INSTRUCTIONS TO FOLLOW:
Copy the lines below that contain "computer".

Stored records:
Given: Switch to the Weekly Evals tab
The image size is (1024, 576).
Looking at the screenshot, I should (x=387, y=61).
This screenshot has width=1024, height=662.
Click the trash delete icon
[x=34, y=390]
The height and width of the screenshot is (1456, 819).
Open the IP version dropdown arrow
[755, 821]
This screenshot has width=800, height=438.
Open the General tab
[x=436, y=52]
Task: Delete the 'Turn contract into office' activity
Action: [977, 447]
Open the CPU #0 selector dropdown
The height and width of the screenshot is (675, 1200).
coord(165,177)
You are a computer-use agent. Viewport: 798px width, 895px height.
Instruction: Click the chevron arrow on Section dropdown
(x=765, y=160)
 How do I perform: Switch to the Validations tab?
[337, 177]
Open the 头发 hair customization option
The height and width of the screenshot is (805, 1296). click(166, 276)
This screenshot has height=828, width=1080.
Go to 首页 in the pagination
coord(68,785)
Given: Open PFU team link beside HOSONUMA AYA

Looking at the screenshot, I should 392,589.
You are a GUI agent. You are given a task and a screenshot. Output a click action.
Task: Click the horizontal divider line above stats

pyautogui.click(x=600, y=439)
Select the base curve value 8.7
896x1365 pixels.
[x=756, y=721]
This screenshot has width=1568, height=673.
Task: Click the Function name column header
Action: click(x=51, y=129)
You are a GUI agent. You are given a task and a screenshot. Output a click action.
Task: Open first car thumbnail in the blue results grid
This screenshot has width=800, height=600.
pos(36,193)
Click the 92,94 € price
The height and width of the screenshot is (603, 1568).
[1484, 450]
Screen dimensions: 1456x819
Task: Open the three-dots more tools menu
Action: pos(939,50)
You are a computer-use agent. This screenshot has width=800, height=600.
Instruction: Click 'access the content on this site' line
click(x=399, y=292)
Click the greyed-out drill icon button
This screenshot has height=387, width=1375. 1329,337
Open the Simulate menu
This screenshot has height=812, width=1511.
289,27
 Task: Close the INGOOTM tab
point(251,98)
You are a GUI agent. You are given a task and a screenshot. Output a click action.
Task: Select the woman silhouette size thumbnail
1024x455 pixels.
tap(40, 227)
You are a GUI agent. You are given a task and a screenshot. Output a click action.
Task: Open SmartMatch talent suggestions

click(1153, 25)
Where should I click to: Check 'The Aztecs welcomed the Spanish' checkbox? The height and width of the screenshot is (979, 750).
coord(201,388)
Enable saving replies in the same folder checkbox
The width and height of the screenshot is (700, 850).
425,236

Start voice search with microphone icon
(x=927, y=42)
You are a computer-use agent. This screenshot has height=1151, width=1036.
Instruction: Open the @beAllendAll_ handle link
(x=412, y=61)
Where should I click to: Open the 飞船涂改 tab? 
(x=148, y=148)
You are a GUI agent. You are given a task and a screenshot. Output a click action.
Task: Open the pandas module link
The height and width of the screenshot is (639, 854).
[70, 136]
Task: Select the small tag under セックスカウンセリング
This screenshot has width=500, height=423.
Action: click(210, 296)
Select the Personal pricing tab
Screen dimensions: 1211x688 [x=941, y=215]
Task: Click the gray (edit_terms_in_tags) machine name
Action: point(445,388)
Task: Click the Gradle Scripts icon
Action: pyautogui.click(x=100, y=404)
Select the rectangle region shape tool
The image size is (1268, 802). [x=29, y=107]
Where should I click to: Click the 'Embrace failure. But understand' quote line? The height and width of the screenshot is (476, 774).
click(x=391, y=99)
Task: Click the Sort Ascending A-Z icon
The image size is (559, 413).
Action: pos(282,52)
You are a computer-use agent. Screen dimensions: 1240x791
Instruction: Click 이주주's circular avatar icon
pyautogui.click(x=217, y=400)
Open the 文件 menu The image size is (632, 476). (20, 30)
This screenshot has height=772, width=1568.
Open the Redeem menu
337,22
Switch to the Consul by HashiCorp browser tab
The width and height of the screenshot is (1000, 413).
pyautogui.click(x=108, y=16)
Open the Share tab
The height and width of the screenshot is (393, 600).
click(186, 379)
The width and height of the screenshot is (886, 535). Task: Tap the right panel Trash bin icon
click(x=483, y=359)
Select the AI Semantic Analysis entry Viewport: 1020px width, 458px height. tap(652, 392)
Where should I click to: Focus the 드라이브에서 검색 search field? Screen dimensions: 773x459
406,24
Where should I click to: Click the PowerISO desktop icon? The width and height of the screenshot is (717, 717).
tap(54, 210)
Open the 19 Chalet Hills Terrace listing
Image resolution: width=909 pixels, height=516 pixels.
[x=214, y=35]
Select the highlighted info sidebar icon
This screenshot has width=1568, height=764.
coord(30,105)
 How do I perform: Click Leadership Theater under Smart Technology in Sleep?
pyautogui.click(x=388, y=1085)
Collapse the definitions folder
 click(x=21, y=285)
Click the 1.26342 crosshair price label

RESPONSE:
You are a computer-use agent. Viewport: 798px width, 895px height.
You are a computer-use agent. This screenshot has width=800, height=600.
You are a computer-use agent. This screenshot has height=1151, width=1036.
You are a computer-use agent. Screen dimensions: 1240x791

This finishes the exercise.